Jerry Adler, who began his career behind the scenes as a theater director before becoming an actor at 60, has died at 96. He was also known for roles in The Good Wife and Northern Exposure.
Jerry Adler, the Jewish American actor best known for his role in The Sopranos, has died at the age of 96, his family announced Saturday.
Adler, a Brooklyn native, began his career behind the scenes in theater before turning to acting in his 60s. On HBO’s The Sopranos, he played Herman “Hesh” Rabkin, a trusted adviser to mob boss Tony Soprano, portrayed by James Gandolfini. He also starred as the abrasive attorney Howard Lyman in The Good Wife.

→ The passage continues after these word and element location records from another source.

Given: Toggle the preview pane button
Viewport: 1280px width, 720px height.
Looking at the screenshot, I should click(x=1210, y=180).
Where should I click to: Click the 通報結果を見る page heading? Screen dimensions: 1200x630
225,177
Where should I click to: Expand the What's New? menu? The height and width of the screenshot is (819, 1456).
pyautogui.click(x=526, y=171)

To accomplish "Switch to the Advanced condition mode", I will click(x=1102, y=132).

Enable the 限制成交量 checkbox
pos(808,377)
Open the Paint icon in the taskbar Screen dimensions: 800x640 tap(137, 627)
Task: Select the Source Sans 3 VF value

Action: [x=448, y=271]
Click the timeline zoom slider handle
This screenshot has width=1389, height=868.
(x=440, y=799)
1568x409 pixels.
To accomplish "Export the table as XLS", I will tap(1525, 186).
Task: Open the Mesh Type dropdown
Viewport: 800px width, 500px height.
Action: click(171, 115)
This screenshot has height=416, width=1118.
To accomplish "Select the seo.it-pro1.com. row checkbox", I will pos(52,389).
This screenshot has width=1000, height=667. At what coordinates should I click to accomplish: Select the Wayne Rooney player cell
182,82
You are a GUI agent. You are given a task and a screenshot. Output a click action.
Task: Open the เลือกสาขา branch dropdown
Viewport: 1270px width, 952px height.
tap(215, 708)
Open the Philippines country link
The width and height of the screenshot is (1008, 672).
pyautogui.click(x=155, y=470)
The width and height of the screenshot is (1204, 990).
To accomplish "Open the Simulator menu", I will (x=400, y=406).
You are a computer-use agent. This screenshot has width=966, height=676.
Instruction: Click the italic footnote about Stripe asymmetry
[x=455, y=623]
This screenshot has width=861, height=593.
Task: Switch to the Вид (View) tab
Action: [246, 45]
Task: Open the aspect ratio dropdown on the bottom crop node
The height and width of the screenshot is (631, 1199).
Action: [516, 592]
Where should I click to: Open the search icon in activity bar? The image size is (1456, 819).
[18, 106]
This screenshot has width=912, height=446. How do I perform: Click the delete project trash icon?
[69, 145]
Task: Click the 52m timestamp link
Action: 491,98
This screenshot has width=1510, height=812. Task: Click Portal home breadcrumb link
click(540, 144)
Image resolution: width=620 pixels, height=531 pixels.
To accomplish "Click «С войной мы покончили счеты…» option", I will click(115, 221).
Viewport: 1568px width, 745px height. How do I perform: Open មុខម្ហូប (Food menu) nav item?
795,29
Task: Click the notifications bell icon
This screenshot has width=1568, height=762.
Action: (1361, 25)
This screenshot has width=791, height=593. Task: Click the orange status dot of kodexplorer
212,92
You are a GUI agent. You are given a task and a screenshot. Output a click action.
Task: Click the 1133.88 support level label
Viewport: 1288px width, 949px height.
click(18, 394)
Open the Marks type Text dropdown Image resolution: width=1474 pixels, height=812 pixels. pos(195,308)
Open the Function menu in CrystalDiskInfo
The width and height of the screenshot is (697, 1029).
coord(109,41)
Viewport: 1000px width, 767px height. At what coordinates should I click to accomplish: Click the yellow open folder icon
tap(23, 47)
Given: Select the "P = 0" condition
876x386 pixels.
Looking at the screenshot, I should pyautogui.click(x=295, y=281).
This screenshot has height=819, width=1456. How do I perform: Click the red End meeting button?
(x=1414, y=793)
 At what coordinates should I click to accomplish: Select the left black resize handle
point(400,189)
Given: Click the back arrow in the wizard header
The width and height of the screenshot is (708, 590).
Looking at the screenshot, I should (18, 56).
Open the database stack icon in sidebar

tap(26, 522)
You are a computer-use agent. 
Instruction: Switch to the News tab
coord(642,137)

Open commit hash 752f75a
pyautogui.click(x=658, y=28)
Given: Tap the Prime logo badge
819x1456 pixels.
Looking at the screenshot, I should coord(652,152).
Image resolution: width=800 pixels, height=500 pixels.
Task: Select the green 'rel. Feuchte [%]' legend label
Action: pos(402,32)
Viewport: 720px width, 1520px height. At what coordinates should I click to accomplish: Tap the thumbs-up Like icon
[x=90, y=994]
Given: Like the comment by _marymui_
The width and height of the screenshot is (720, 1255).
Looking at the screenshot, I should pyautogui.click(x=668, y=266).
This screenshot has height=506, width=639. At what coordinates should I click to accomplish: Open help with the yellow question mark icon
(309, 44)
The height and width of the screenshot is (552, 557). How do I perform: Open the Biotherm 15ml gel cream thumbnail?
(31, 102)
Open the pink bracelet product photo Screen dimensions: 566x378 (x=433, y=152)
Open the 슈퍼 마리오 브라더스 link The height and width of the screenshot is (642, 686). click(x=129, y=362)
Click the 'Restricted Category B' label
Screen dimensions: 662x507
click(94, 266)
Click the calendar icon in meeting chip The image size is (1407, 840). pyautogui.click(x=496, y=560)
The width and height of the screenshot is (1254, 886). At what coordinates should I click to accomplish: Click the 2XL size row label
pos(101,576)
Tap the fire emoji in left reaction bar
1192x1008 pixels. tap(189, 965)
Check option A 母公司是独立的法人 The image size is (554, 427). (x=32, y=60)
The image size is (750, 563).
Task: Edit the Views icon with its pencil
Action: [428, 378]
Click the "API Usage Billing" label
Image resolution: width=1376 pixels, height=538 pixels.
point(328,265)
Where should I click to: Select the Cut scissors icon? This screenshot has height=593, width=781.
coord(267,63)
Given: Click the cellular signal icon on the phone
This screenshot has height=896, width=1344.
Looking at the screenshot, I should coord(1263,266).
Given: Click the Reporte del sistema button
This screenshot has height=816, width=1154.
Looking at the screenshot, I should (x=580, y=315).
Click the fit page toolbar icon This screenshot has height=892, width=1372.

Audiences also remember him as Rabbi Alan Schulman in Northern Exposure and as Mr. Wicker, the building superintendent, in Mad About You.
His introduction to show business came in 1950, while studying at Syracuse University. His father, Philip, then general manager of the Group Theatre, was working on the Broadway musical Gentlemen Prefer Blondes starring Carol Channing, and offered his son a job as assistant stage manager. “I am a product of nepotism,” Adler admitted in a 2015 interview with TheaterMania.
He went on to work as a director, production manager and supervisor on numerous stage productions, including the original runs of Annie and Hal Holbrook’s Mark Twain Tonight! He collaborated with theater legends such as Arthur Miller, Marlene Dietrich, Orson Welles and Angela Lansbury.
Adler made his screen debut in 1991 in an episode of the sitcom Brooklyn Bridge and later appeared in several films.
In 2000, he came full circle when he returned to Broadway, not backstage, but as an actor, in Elaine May’s comedy Taller Than a Dwarf. He returned again in 2015, playing the bedridden father of Larry David in the play Fish in the Dark.
He is survived by his wife, psychologist Joan Laxman, whom he married in 1994.